A war monitor said that at least 31 individuals were slain in Syria on Sunday by suspected members of the Islamic State (IS) group. This attack was the most recent in a string of assaults on civilians searching for desert truffles.
The IS terrorists killed four shepherds in a separate incident, according to the British-based Syrian Observatory for Human Rights, and kidnapped two more.
According to AFP, the British observer reported that a total of 31 persons, including 12 pro-regime fighters, were slain while searching for truffles in the desert east of Hama.
It had earlier stated that at least 26 people had died, a number that had been verified by the official Syrian news agency, SANA.
Separately, on Sunday, four shepherds were reportedly killed in the eastern Syrian province of Deir Ezzor by suspected IS militants, according to the observatory, which depends on a vast network of local informants.
The monitor added that the militants, who were riding motorbikes and carrying automatic firearms, also snatched livestock before running away.
In a nation that has been devastated by a 12-year war and a crippling economic crisis, Syrian desert truffles command exorbitant prices.
Every year between February and April, hundreds of poor Syrians scour the huge Syrian desert, known as Badia, for truffles. This area is known as a terrorist refuge and is also covered in landmines.
The observatory reports that since February, IS attacks on truffle hunters or landmines planted by the extremists have killed more than 230 persons, the majority of whom were civilians.

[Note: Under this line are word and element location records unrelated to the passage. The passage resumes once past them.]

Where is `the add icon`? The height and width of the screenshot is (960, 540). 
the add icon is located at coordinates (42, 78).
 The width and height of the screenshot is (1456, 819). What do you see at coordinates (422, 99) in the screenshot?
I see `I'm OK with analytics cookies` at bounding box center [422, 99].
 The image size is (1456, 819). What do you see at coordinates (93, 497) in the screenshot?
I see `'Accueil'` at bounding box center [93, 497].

IS slashed the throats of 15 people who were out searching for truffles last month.
High cost and little pay
Following a military operation supported by a US-led coalition in March 2019, IS lost their last pockets of territory in Syria, but terrorist remnants are still hiding in the desert and carrying out deadly operations.
They have launched operations in neighboring Iraq as well as ambushed civilians, Kurdish-led forces, Syrian government troops, and pro-Iranian fighters using these hideouts.
Since the savage suppression of anti-government rallies in March 2011, when the crisis in Syria first broke out, 500,000 people have died and millions have been displaced.
The United Nations claims that more people are dying in Syria than anywhere else in the world as a result of explosives left behind by all parties to the conflict.
According to UN data, since 2015, landmines and other explosive remnants have killed or maimed five people on average every day.
Some of the best truffles in the world are said to be grown in the Syrian desert.
Depending on size and grade, the valuable fungus can sell for up to $25 per kg in a nation where the average monthly pay is roughly $18.